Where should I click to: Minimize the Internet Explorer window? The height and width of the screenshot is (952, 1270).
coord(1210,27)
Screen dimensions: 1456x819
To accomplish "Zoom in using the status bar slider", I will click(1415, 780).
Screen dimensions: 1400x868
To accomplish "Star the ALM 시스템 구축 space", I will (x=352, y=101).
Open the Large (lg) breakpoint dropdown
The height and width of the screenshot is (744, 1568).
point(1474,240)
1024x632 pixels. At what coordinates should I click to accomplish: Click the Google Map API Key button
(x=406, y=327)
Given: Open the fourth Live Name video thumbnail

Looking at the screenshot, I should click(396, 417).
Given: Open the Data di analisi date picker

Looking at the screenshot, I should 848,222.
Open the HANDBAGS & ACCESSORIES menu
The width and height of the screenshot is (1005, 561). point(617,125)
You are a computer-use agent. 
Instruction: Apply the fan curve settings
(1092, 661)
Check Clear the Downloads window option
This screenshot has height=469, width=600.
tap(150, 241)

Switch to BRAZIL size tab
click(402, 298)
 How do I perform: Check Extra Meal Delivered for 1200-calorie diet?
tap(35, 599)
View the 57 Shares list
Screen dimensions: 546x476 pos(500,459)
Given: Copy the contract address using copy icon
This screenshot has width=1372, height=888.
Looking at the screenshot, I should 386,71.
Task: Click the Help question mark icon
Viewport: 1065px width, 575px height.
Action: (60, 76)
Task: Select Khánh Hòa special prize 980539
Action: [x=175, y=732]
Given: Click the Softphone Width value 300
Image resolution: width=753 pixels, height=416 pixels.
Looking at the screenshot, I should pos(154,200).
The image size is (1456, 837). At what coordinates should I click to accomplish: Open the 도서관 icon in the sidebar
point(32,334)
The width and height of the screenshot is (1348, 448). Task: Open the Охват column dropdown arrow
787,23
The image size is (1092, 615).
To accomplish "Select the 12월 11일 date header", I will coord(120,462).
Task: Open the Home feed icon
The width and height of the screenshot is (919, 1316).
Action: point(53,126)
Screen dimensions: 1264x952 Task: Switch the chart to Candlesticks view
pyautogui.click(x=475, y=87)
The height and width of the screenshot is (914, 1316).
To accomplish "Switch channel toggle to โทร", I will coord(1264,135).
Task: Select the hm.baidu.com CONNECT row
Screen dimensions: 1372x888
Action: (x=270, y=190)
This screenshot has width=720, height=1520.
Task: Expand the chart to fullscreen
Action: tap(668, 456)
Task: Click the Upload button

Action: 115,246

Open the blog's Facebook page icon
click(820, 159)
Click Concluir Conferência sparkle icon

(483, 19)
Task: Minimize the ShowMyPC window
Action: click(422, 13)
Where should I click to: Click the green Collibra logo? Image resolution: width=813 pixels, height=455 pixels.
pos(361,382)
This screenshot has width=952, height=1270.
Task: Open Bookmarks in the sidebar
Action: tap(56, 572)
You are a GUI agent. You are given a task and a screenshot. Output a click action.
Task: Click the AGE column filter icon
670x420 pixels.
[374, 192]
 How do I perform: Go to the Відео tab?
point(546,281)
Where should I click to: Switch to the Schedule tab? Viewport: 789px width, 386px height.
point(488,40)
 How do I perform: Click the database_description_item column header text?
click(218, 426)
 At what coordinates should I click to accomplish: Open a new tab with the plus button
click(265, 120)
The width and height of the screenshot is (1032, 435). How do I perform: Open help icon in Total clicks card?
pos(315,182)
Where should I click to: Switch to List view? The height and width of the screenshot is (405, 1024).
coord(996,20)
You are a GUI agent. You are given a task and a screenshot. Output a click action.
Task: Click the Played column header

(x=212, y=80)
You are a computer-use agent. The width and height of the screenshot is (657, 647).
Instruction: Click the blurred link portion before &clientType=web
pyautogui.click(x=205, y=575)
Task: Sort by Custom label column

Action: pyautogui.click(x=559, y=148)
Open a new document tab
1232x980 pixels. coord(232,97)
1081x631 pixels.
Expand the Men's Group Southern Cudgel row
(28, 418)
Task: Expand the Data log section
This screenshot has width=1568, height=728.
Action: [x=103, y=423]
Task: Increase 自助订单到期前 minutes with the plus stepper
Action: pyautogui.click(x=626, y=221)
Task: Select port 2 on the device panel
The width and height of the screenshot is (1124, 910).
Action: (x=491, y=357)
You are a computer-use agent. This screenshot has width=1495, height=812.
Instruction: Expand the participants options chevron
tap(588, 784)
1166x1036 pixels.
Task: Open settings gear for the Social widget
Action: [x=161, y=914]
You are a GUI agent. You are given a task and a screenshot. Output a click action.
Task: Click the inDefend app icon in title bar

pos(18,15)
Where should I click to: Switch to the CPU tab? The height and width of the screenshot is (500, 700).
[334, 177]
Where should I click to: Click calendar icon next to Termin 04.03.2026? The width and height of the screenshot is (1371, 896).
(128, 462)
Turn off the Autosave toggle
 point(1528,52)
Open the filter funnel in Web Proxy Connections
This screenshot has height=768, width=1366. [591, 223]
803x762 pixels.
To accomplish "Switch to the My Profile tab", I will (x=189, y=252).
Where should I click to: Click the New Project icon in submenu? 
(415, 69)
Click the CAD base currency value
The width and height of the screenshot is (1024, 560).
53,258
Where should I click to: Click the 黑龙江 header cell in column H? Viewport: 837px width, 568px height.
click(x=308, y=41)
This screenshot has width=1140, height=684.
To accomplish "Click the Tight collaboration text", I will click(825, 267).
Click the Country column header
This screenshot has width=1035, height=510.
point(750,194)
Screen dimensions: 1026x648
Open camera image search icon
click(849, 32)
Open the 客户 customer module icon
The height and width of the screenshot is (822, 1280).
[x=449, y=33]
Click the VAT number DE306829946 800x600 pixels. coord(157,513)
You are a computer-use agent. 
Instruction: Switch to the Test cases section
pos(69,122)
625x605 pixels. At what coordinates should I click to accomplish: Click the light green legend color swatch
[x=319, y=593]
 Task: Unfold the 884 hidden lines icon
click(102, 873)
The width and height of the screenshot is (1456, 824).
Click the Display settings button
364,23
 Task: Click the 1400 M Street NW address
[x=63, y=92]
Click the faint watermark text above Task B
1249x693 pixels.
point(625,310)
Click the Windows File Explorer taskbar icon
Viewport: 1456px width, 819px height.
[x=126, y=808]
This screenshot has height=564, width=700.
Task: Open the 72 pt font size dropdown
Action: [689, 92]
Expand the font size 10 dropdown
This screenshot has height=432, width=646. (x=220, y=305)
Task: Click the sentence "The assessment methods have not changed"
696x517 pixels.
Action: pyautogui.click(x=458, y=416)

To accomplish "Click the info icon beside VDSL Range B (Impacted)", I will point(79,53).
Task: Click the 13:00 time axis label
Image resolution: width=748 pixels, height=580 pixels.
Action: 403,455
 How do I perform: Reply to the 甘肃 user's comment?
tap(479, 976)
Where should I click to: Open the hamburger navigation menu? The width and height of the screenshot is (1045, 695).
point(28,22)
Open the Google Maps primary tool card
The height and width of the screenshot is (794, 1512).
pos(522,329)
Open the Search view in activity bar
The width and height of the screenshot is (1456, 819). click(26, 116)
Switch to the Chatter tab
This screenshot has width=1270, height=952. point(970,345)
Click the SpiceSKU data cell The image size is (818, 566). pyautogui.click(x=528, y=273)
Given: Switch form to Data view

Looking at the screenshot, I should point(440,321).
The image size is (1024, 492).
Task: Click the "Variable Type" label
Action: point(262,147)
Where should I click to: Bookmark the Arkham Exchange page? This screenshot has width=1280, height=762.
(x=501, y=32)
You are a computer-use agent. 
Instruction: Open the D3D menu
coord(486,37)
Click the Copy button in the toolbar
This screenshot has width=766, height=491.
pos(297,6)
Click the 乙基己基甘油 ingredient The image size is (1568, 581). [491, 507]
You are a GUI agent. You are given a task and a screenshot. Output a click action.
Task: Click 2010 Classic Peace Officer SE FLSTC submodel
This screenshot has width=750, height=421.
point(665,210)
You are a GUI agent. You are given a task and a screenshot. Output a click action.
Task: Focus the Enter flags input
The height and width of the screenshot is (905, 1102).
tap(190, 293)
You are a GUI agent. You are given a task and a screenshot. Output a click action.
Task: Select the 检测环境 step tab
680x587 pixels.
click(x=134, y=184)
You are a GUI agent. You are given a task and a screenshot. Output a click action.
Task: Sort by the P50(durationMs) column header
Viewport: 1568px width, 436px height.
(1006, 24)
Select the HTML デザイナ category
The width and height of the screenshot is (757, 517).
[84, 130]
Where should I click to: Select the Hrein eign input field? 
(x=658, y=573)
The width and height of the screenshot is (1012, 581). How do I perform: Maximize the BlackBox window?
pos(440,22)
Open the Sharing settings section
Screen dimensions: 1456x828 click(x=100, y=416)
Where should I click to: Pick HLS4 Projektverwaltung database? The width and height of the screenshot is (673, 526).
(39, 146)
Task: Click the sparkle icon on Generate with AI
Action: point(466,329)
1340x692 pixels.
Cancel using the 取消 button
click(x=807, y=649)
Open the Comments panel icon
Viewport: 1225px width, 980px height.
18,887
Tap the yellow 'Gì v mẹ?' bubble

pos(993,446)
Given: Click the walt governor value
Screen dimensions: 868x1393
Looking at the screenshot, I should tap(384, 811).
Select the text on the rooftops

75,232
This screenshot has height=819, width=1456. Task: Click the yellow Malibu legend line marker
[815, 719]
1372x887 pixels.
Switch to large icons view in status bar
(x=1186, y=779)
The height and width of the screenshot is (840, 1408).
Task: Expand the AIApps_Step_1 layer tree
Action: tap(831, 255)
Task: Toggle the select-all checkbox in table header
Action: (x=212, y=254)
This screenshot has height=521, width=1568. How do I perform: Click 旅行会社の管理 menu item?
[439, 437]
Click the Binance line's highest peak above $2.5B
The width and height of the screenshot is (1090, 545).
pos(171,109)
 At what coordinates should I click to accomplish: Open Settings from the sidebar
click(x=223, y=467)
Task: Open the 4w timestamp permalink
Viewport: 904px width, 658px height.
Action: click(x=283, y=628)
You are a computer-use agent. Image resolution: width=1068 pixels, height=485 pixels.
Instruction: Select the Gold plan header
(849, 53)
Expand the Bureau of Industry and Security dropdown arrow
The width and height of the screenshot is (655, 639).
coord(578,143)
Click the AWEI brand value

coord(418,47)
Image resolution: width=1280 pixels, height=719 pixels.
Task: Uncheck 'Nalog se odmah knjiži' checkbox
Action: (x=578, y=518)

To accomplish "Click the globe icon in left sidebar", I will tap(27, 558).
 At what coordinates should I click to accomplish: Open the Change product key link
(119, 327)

□ □ □

Aim of the task: Reproduce the data verbatim, from its first line up to and including the line that contains "pyautogui.click(x=475, y=87)".

Response for this exercise:
Where should I click to: Minimize the Internet Explorer window? The height and width of the screenshot is (952, 1270).
coord(1210,27)
Screen dimensions: 1456x819
To accomplish "Zoom in using the status bar slider", I will click(1415, 780).
Screen dimensions: 1400x868
To accomplish "Star the ALM 시스템 구축 space", I will (x=352, y=101).
Open the Large (lg) breakpoint dropdown
The height and width of the screenshot is (744, 1568).
point(1474,240)
1024x632 pixels. At what coordinates should I click to accomplish: Click the Google Map API Key button
(x=406, y=327)
Given: Open the fourth Live Name video thumbnail

Looking at the screenshot, I should click(396, 417).
Given: Open the Data di analisi date picker

Looking at the screenshot, I should 848,222.
Open the HANDBAGS & ACCESSORIES menu
The width and height of the screenshot is (1005, 561). point(617,125)
You are a computer-use agent. 
Instruction: Apply the fan curve settings
(1092, 661)
Check Clear the Downloads window option
This screenshot has height=469, width=600.
tap(150, 241)

Switch to BRAZIL size tab
click(402, 298)
 How do I perform: Check Extra Meal Delivered for 1200-calorie diet?
tap(35, 599)
View the 57 Shares list
Screen dimensions: 546x476 pos(500,459)
Given: Copy the contract address using copy icon
This screenshot has width=1372, height=888.
Looking at the screenshot, I should 386,71.
Task: Click the Help question mark icon
Viewport: 1065px width, 575px height.
Action: (60, 76)
Task: Select Khánh Hòa special prize 980539
Action: [x=175, y=732]
Given: Click the Softphone Width value 300
Image resolution: width=753 pixels, height=416 pixels.
Looking at the screenshot, I should pos(154,200).
The image size is (1456, 837). At what coordinates should I click to accomplish: Open the 도서관 icon in the sidebar
point(32,334)
The width and height of the screenshot is (1348, 448). Task: Open the Охват column dropdown arrow
787,23
The image size is (1092, 615).
To accomplish "Select the 12월 11일 date header", I will coord(120,462).
Task: Open the Home feed icon
The width and height of the screenshot is (919, 1316).
Action: point(53,126)
Screen dimensions: 1264x952 Task: Switch the chart to Candlesticks view
pyautogui.click(x=475, y=87)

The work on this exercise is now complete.